我有一个列表 "simil",其中包含 7 个向量:
> dput(simil)
structure(list(Monday = structure(c(0.889987253484581, 0.882957894295089,
0.882232353177177, 0.874080268021168, 0.851760771472629, 0.811536071048775
), .Names = c("Sunday", "Tuesday", "Friday", "Wednesday", "Thursday",
"Saturday")), Tuesday = structure(c(0.901682757072732, 0.882957894295089,
0.874716806575548, 0.869202937572079, 0.855248496101086, 0.818659253763272
), .Names = c("Sunday", "Monday", "Wednesday", "Friday", "Thursday",
"Saturday")), Wednesday = structure(c(0.88354911311872, 0.874716806575548,
0.874080268021168, 0.853293126413937, 0.851921112754124, 0.841170795359615
), .Names = c("Sunday", "Tuesday", "Monday", "Friday", "Thursday",
"Saturday")), Thursday = structure(c(0.86579834238668, 0.855248496101086,
0.851921112754124, 0.851760771472629, 0.851384896045153, 0.836732564057725
), .Names = c("Sunday", "Tuesday", "Wednesday", "Monday", "Friday",
"Saturday")), Friday = structure(c(0.882232353177177, 0.869202937572079,
0.856441568566172, 0.853293126413937, 0.851384896045153, 0.80098779448239
), .Names = c("Monday", "Tuesday", "Sunday", "Wednesday", "Thursday",
"Saturday")), Saturday = structure(c(0.866654844262859, 0.841170795359615,
0.836732564057725, 0.818659253763272, 0.811536071048775, 0.80098779448239
), .Names = c("Sunday", "Wednesday", "Thursday", "Tuesday", "Monday",
"Friday")), Sunday = structure(c(0.901682757072732, 0.889987253484581,
0.88354911311872, 0.866654844262859, 0.86579834238668, 0.856441568566172
), .Names = c("Tuesday", "Monday", "Wednesday", "Saturday", "Thursday",
"Friday"))), .Names = c("Monday", "Tuesday", "Wednesday", "Thursday",
"Friday", "Saturday", "Sunday"), class = c("similMatrix", "list"
))
我现在想将它转换成一个 dist 对象,然后将它用于 hclust()。

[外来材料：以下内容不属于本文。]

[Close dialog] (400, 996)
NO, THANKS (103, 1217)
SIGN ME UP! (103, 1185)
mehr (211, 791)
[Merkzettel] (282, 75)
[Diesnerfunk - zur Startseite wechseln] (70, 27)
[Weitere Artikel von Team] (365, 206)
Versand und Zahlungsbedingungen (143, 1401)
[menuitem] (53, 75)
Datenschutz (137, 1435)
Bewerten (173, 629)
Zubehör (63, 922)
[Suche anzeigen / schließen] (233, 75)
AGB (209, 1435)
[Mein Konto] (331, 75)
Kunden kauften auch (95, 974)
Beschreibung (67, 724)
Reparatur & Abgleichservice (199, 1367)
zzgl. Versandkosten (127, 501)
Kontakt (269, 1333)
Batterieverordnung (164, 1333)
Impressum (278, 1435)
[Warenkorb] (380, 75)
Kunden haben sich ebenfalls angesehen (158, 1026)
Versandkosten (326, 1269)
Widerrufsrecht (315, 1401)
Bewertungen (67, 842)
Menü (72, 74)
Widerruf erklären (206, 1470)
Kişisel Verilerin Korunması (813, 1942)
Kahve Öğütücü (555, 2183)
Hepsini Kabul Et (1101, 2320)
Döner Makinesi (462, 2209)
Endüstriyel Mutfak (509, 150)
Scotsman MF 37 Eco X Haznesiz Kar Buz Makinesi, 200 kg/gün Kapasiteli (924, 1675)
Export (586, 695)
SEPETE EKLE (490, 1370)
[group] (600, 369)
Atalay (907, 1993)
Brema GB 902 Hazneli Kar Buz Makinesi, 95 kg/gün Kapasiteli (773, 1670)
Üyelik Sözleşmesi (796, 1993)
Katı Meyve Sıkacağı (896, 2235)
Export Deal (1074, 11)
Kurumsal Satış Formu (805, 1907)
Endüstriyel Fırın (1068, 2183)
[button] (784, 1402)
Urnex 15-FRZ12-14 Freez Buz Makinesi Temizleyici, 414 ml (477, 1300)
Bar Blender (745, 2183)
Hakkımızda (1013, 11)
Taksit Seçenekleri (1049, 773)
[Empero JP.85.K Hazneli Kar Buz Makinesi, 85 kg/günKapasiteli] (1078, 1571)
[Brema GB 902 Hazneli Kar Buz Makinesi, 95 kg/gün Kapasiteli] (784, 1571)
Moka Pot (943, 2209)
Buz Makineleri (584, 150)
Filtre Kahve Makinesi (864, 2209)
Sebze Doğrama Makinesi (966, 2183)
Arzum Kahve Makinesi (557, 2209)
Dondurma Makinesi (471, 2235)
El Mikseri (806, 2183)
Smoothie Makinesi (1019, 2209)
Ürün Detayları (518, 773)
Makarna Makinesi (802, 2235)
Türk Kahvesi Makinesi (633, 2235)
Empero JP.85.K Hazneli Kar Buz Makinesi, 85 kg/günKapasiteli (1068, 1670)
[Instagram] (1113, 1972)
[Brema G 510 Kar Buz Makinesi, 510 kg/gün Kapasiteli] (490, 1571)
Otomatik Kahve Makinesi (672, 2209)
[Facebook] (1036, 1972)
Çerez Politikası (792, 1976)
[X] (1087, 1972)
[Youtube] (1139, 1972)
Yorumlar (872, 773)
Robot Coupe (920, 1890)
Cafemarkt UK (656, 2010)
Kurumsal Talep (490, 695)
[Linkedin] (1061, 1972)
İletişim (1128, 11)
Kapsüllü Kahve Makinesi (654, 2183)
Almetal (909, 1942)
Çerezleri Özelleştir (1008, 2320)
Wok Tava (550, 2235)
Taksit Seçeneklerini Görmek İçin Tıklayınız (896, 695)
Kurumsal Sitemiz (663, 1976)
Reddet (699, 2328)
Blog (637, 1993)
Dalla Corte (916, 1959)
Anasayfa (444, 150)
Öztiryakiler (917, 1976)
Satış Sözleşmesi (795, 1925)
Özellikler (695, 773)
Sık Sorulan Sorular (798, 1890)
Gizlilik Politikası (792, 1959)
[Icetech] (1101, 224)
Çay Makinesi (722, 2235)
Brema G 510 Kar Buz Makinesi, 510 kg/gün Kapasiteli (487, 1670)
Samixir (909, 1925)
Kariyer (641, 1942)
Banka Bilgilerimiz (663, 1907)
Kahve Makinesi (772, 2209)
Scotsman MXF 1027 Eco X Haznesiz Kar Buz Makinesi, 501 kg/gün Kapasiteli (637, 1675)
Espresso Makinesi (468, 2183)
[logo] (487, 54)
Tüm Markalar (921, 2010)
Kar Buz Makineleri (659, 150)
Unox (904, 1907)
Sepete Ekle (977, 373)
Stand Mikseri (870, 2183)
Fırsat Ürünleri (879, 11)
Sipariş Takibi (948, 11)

所以我使用 as.dist() 并计算:
> as.dist(simil,diag = TRUE, upper = TRUE)
Monday Sunday Tuesday Friday Wednesday Thursday Saturday
Monday 0.0000000 0.8899873 0.8829579 0.8822324 0.8740803 0.8517608 0.8115361
Sunday 0.8899873 0.0000000 1.0000000 0.8692029 0.8747168 0.8552485 0.8186593
Tuesday 0.8829579 1.0000000 0.0000000 0.8532931 1.0000000 0.8519211 0.8411708
Friday 0.8822324 0.8692029 0.8532931 0.0000000 0.8519211 1.0000000 0.8367326
Wednesday 0.8740803 0.8747168 1.0000000 0.8519211 0.0000000 0.8513849 0.8009878
Thursday 0.8517608 0.8552485 0.8519211 1.0000000 0.8513849 0.0000000 1.0000000
Saturday 0.8115361 0.8186593 0.8411708 0.8367326 0.8009878 1.0000000 0.0000000
但这与我使用 as.matrix():
时的结果略有不同> as.matrix(simil)
Monday Tuesday Wednesday Thursday Friday Saturday Sunday
Monday 1.0000000 0.8829579 0.8740803 0.8517608 0.8822324 0.8115361 0.8899873
Sunday 0.8899873 0.9016828 0.8835491 0.8657983 0.8564416 0.8666548 1.0000000
Tuesday 0.8829579 1.0000000 0.8747168 0.8552485 0.8692029 0.8186593 0.9016828
Friday 0.8822324 0.8692029 0.8532931 0.8513849 1.0000000 0.8009878 0.8564416
Wednesday 0.8740803 0.8747168 1.0000000 0.8519211 0.8532931 0.8411708 0.8835491
Thursday 0.8517608 0.8552485 0.8519211 1.0000000 0.8513849 0.8367326 0.8657983
Saturday 0.8115361 0.8186593 0.8411708 0.8367326 0.8009878 1.0000000 0.8666548
对于 as.dist()
,矩阵不是完全对称的,一些对变得错误,而对于 as.matrix()
则不会发生。这是为什么?我该如何更正它?
所以最后我设法通过先转换为矩阵,然后交换行顺序,最后转换为 dist 对象来修复它:
simil = as.matrix(simil)
simil = simil[ c(1,3,5,6,4,7,2),]
simil = as.dist(1-simil,diag = TRUE, upper = TRUE)
> simil
Monday Tuesday Wednesday Thursday Friday Saturday Sunday
Monday 0.00000000 0.11704211 0.12591973 0.14823923 0.11776765 0.18846393 0.11001275
Tuesday 0.11704211 0.00000000 0.12528319 0.14475150 0.13079706 0.18134075 0.09831724
Wednesday 0.12591973 0.12528319 0.00000000 0.14807889 0.14670687 0.15882920 0.11645089
Thursday 0.14823923 0.14475150 0.14807889 0.00000000 0.14861510 0.16326744 0.13420166
Friday 0.11776765 0.13079706 0.14670687 0.14861510 0.00000000 0.19901221 0.14355843
Saturday 0.18846393 0.18134075 0.15882920 0.16326744 0.19901221 0.00000000 0.13334516
Sunday 0.11001275 0.09831724 0.11645089 0.13420166 0.14355843 0.13334516 0.00000000
可能是因为 "simil" 是从 quanteda 包的 similarity() 函数创建的。